Rafiq didn’t mince his words. He recounted, in alarming detail, how he and the other South Asian players were told “you’ll sit over there near the toilets”. They were called “elephant washers” and “The word P*** was used constantly.” He went to say,

There just seemed to be an acceptance in the institution from the leaders and no one ever stamped it out.

After his first spell between 2008 and 2014, Rafiq returned to the club in 2018. There was a change of leadership, and this is when things took a turn for the worse.

For the first time I started to see for what it was — I felt isolated, humiliated at times. Constant use of the word ‘P***’.

Perhaps one of the more insidious revelations was that the club’s coach at the time used “Kevin” as a slur for anyone who was non-white. He broke down in tears while explaining how the treatment of him was “inhuman” when dealing with the loss of his unborn child. 

As if the words hurled at him weren’t enough, he recalled a shocking incident from when he was 15 years old and was pinned down and forced to drink red wine. Rafiq is a Muslim and does not drink alcohol – though he admitted that he did start to in order to fit in. 

[Read Related: Op Ed: Why the Recent Ruling by the EU on the Hijab ban is so Problematic]

Why does it matter?

Almost every brown person in the diaspora will have their own story of being called a P***, whether they’re actually Pakistani or not. This kind of racist abuse was obvious and commonplace in Britain in the 1970s and 80s, but it’s truly shocking to find out it’s still so prevalent. 

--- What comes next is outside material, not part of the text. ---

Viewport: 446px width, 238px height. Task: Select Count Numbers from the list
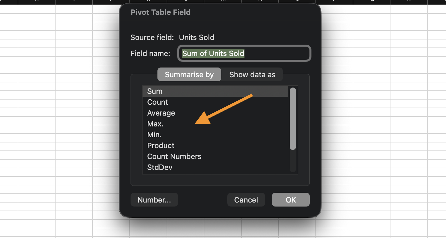174,156
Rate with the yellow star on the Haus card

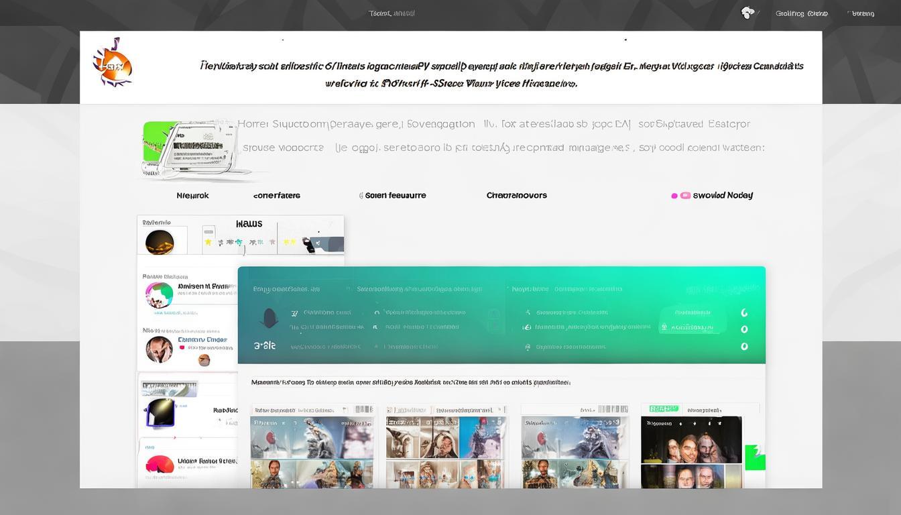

Rafiq has blown the whistle — #MeToo movement started with just one allegation but lead to an outpouring of support and similar stories from women across the world. It wouldn’t surprise me to learn of more incidents at other sports clubs, or through wider society. The hearing has already prompted other prominent British Asians to share their stories.

The abuse towards Rafiq started at 15, so I hope his testimony has emboldened young people across the U.K. and indeed the world. He has laid bare the ugly face of cricket, institutional racism and society. To our white allies, call out this behaviour!  The word “P***” is not playful banter — it’s a racial slur, treat it as such. To my brown brothers and sisters, your trauma is yours to process, but know that you have our support. There’s a wealth of people behind you, even when it feels like the world is against you.

What happens now?

I hope Rafiq’s testimony sparks proper change in cricket, and in society. Even while he was speaking to the select committee, white people took to Twitter to express their disbelief, scepticism and ignorance. Many asked whether “P***” is any different to being called a “Brit” or a “Scot” — yes. It’s very different. I’ll happily call myself a Brit — the shortened form of British. But whenever someone calls me a “P***”, it’s not because they’ve incorrectly identified my heritage as Pakistani, but because I’m brown and they don’t like that. It’s fear, ignorance and hate.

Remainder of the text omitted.